Por Daniel Link para Perfil
A la dueña del circo romano le dijeron
que ya no podía poner a bárbaros de tierras lejanas a matarse entre
si para regocijo de la plebe. Tampoco convenía que expusiera
públicamente el gabinete de monstruos con el que ella tanto se
regocijaba entre afeite y peinado. Esas curiosidades, que a ella la
entretenían tanto, estimulaban su escasísima curiosidad porque las
criaturas le parecían casi humanas y ella quería compartir su
perplejidad con todos y cualquiera. Pero no, aparentemente se había
impuesto una nueva antropología, derivada de la doctrina de la secta
del pez, que pretendía proteger la vida incondicionalmente y en
todas sus formas. “¿Todas?”, preguntó aspirando aire desde su
boca hasta sus exhuberantes caderas. Sí, todas, le contestaron. Le
rogaron que cuidara un poco sus intervenciones públicas y que, de
ser posible, pensara antes de hablar no tanto en cómo la veían los
demás sino en el efecto de sus dichos. “Un animal extinto no puede
aparecer vivo”, le subrayaron, y la justicia por mano propia no
está bien vista en el territorio del Imperio. Hizo mohines que en su
cara encerada parecieron muecas.
Algo tenía que dar a cambio de todo lo
que había obtenido de los seguidores de sus espectáculos. Ella se
había enriquecido gracias a una fidelidad incondicional por parte de
la plebe, que aprobaba todos sus caprichos. A cambio, ella les
prometía cosas: amor, dinero (que en verdad nunca les llegaba en las
cantidades esperadas), fantasías de progreso. Pero si le prohibían
los monstruos, los combates a muerte, la propagandización de las
armas y le reclamaban que se sensibilizara a la vulnerabilidad de las
mujeres, ¿qué le quedaba? ¿Leer tratados filosóficos en alta voz?
“Celebremos la vida”, le dijo a sus
colaboradores, “con una carrera”. Carreras de galgos, imposible.
Las instalaciones no están preparadas para eso, le dijeron. Y
además, las matronas van a poner el grito de “explotación animal”

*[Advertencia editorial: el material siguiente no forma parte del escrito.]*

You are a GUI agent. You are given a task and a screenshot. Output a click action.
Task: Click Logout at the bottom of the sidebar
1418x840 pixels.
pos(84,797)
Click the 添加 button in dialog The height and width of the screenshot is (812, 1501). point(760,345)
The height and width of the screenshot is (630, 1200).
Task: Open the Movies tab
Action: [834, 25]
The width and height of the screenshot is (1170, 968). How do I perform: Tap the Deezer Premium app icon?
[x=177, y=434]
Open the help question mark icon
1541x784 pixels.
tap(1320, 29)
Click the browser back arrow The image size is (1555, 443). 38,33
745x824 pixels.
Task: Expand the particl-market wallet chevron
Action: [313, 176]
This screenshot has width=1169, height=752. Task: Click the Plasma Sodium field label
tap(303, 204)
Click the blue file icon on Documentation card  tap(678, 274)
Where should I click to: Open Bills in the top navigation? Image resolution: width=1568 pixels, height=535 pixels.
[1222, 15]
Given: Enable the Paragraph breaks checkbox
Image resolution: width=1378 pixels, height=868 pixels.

en el cielo. Bueno, que sea de infantes, propuso. Si son como
animalitos, e incluso más adorables. El ganador se llevará grandes
premios. Bah, sus padres, porque los infantes no son ni sujetos
jurídicos ni hablan.
Eso sí, pidió la dueña del circo: no
me dejen hablando a mí sola con articulaciones de pelotuda. Cuando
aparezcan los bebés todos hablemos como los subnormales que creemos
que son.
Por más que su carrera se acercara al
ocaso, ella quería brillar hasta el último minuto.